Source: GM Media Site
As the country enjoys economic growth, people buy more cars, even in places where there is not a single dealership. That is the main challenge to grow business in Brazil, the fifth largest country by area in the world. How do you sell in areas that are thousands of miles away from the main cities?
During a quick research on some OEM websites, it is easy to realize how unequal the dealer network is in Brazil and how the companies that have been there longer have an advantage. Volkswagen, for example, has 30 dealers in the city of Sao Paulo, Brazil's main city, and seven in Salvador, the third largest city in the country.
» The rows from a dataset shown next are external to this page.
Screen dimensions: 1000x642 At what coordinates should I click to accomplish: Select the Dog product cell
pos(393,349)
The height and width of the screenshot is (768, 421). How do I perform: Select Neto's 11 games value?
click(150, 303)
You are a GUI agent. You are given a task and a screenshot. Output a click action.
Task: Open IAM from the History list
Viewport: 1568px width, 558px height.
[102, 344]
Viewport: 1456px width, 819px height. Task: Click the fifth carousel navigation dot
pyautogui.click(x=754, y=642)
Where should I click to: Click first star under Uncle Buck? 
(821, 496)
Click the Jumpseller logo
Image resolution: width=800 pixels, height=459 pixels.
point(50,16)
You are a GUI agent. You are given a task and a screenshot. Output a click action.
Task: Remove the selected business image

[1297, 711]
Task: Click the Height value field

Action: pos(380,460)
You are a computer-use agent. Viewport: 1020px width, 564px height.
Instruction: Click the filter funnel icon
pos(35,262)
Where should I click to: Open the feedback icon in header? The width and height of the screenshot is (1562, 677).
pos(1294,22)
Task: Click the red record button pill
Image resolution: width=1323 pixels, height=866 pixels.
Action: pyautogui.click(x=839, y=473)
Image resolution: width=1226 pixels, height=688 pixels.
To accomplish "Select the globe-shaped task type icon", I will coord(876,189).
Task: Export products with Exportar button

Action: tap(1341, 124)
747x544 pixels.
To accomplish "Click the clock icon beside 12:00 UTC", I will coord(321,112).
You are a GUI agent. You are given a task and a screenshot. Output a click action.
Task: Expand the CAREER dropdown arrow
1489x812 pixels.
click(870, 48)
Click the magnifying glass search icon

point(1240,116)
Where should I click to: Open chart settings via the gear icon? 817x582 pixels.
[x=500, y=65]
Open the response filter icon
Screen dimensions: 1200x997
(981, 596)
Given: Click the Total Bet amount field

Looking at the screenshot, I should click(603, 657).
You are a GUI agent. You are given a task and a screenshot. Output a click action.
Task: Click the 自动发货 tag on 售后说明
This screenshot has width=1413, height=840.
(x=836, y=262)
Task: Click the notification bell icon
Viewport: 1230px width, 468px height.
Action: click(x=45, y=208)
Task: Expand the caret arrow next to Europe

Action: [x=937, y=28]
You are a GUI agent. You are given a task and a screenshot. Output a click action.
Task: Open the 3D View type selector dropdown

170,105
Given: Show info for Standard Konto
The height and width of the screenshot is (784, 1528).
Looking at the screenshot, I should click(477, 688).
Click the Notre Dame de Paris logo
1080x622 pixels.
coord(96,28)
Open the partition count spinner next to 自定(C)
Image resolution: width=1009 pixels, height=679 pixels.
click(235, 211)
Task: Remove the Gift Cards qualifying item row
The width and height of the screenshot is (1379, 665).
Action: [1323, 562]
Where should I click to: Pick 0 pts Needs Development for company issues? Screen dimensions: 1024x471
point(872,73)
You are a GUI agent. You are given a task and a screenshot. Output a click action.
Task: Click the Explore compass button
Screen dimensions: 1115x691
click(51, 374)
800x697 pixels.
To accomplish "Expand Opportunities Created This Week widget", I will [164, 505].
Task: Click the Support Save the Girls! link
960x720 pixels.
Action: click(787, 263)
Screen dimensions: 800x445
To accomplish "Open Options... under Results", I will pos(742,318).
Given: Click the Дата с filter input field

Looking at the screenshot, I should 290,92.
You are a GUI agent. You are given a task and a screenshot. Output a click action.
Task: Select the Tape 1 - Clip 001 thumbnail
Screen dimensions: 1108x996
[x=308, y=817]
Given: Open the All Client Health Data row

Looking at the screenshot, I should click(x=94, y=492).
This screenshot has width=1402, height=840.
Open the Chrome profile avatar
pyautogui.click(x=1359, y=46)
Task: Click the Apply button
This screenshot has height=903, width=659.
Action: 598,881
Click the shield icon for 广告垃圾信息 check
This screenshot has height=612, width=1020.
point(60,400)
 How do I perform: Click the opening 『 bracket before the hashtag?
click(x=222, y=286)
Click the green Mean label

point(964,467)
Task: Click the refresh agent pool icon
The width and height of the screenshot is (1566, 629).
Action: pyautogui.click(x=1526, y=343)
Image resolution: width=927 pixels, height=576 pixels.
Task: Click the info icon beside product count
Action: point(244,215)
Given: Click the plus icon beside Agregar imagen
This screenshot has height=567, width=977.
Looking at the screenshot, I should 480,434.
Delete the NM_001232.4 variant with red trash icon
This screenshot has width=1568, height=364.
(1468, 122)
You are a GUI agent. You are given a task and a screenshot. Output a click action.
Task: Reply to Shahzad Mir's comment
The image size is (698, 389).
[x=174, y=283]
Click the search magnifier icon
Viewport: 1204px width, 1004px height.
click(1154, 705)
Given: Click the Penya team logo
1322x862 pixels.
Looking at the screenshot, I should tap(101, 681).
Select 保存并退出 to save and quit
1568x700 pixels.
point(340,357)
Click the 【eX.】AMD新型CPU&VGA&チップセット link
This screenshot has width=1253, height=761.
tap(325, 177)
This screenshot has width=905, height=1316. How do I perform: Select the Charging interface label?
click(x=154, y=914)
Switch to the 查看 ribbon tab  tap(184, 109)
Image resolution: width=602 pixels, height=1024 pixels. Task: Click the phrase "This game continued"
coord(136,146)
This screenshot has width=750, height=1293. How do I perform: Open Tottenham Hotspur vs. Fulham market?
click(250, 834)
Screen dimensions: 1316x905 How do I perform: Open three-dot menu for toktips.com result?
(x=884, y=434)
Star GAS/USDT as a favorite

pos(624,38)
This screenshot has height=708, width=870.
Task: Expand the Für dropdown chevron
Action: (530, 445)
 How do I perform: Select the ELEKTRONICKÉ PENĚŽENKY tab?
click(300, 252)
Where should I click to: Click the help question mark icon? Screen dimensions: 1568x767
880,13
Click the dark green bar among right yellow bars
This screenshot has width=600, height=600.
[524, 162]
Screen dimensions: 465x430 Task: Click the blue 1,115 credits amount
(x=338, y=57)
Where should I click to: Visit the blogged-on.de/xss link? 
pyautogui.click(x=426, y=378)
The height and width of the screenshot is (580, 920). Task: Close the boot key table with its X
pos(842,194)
In Bauru, the main city in the area where I was during the weekend, Volkswagen has one dealer while Fiat and Chevrolet have two.
Volvo has only 20 point of sales in the whole country, four of which are in Sao Paulo. Chery, which started selling cars in Brazil in 2010, has 11 dealers in Sao Paulo and just one in Salvador, where Honda sells through three different dealers.
Released in November 2011, the latest regional GDP data available is from 2009. In that year, the state that grew the most was Rondonia, located in the Northern region of the country. With a GDP growth of 7.3%, sales of light vehicles increased 26.2% between 2008 and 2009. However, this growth does not make Rondonia a major sales force in Brazil. It represented only 0.7% of total sales and 0.6% of the country's GDP.
Meanwhile, the state of Sao Paulo, which had a share of 33.5% of the national GDP in 2009, registered more vehicles than the whole of Argentina last year. Traffic has become an issue and lanes here seem to be narrower every time that I return, as increasing purchase power allows customers to buy larger vehicles. Of course this scenario is a magnet to OEMs eager to take advantage of the 3.7 million light vehicles that Polk forecasts will be sold this year in Brazil.
Posted by Augusto Amorim, Lead Analyst - South America Forecasting, Polk (10.17.2012)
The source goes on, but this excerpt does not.